Smith has a medical degree from the University of Otago Medical School in New Zealand and a master’s in public health from the Harvard School of Public Health. In addition, he trained at Wellington Hospital in New Zealand, Mater Children’s Hospital in Australia and as an epidemic intelligence officer and preventive medicine resident at the CDC in Atlanta.

Smith was part of the program to strengthen injury epidemiology research at the Shock, Trauma and Anesthesiology Research Organized Research Center at the University of Maryland School of Medicine. Prior to that, he worked at the Liberty Mutual Research Institute for Safety, an occupational injury research center affiliated with the Harvard School of Public Health, and at The Johns Hopkins School of Hygiene and Public Health (with joint appointments in Epidemiology and Emergency Medicine), where he developed and directed a National Institute of Occupational Safety and Health-sponsored program to train doctoral students in occupational injury epidemiology and prevention.

Smith said he looks forward to mentoring junior faculty as they compete for NIH grants and other funding as well as developing international collaborations through his ties with overseas researchers. One potential project involves the only trauma center in Qatar, where one of his former students is the director of prevention.

“We plan to develop a study of drug involvement in driving,” he said. “This is an opportunity to take advantage of the extensive laboratory testing capabilities their anti-doping laboratory has developed for testing athletes as they plan to host the upcoming World Cup soccer matches. To do full testing for drugs affecting driving is prohibitively expensive at a U.S. trauma center. However, I was able to work with their laboratory researchers who were happy to have an opportunity to test their equipment out well before the games start.”

Smith also hopes to leverage his connections in New Zealand and Australia for future research, and he is in discussion with a popular ride-sharing program to develop a study on the impact of the program on reducing drunken driving crashes, especially among young people.

His top priority, however, is helping to expand WVU’s research program to address the health needs of West Virginians.

“I am excited also about the opportunity to mentor junior faculty and develop the next generation of researchers who can take full advantage of the unique opportunities in West Virginia to conduct research that will make a real difference in improving the health of the people,” Smith said. “A program focusing on injury and drug abuse prevention could serve as a model for programs across the country.”

He is hopeful one of his recent grant proposals on drugs and driving will be funded as drug abuse and its consequences is a major problem in the state.

Stuart M. and Joyce N. Robbins Distinguished Professorship in Epidemiology.

The endowed professorship, a first for the School of Public Health, was established by a $1 million gift from WVU alumnus Stuart M. Robbins and his wife, Joyce, as a way to advance research in public health – particularly in the areas of injury and drug and alcohol abuse – in West Virginia. The West Virginia Research Trust Fund matched the gift, bringing the fund to $2 million.

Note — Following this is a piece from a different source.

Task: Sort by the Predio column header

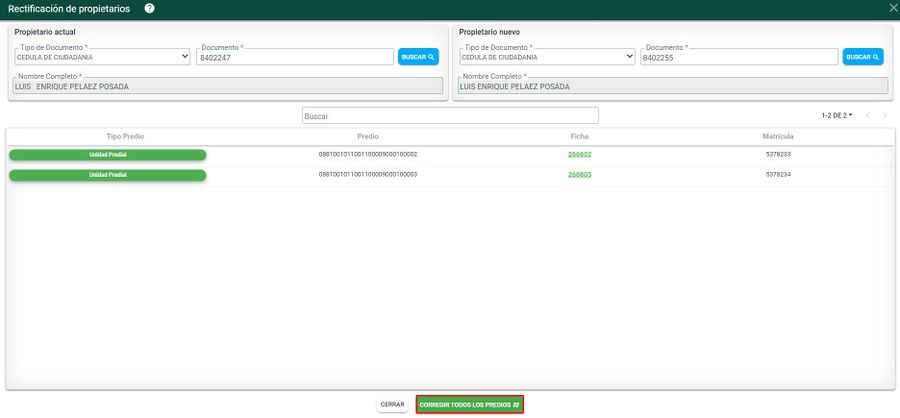Action: point(367,136)
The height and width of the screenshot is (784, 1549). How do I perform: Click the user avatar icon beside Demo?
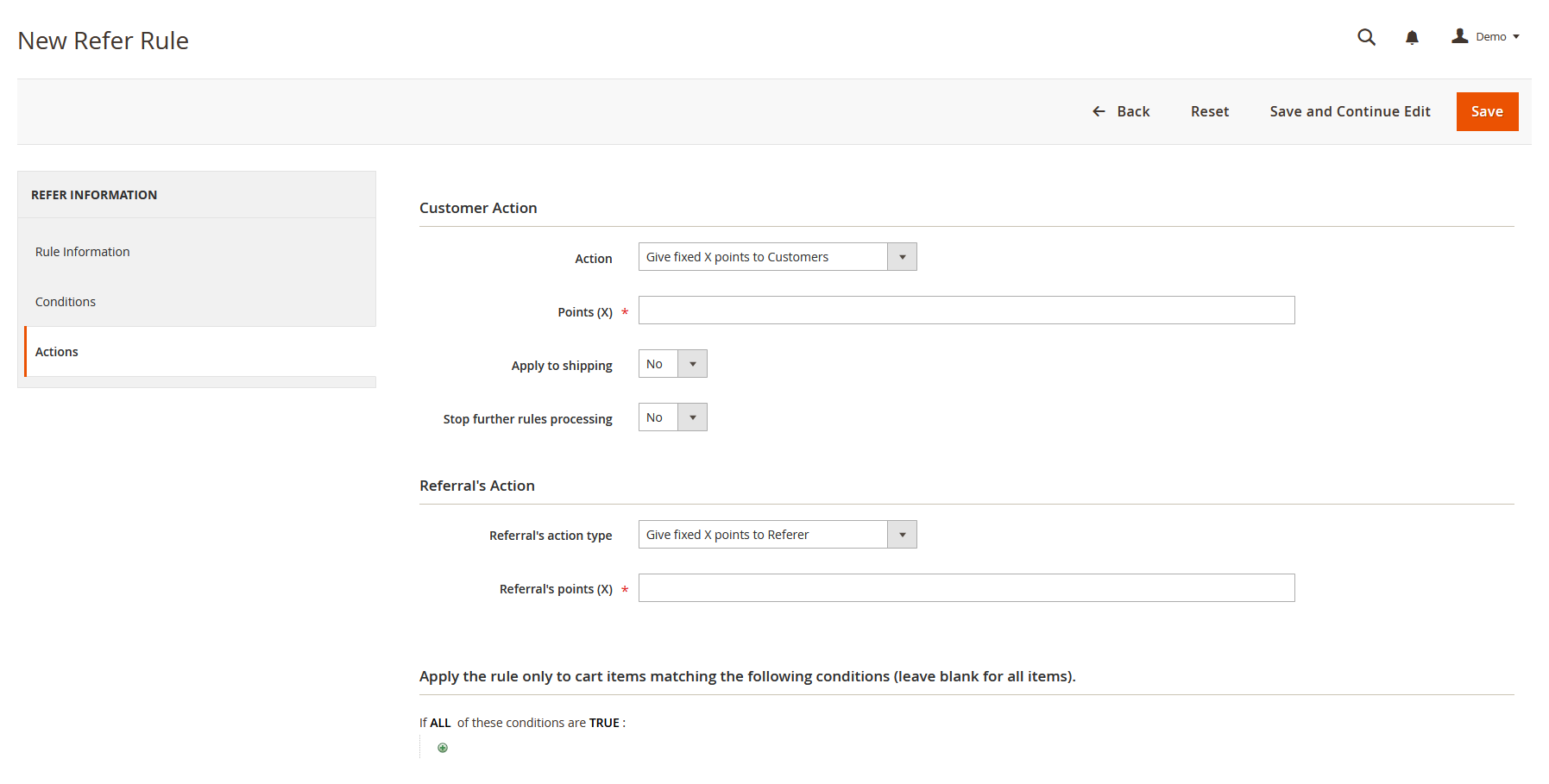click(x=1460, y=36)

The couple established the Center for Global Business and Strategy, a chair in history and several other funds and scholarships at WVU. They are members of the Woodburn Circle Society, the WVU Foundation’s highest level of donor recognition, and were named the WVU Foundation Philanthropists of the Year in 2012.

Stuart Robbins received a bachelor’s degree in history from WVU in 1965, and he studied law at New York University and business at the University of Pittsburgh and Pace University. He worked for Mellon Bank, Parker Hunter, C.S. McKee and Paine Webber before becoming managing director of global equities at Donaldson, Lufkin and Jenrette. Robbins has been a member of the Eberly College of Arts and Sciences advisory board and the WVU Foundation Board of Directors, and he is a charter member and continues to serve on the School of Public Health Visiting Committee.

Joyce Robbins has a master’s in special education from the University of Pittsburgh, a master’s in business (accounting) from Pace University and a CPA certification. She is a former special education teacher and has held positions with Coopers & Lybrand and DataSwitch.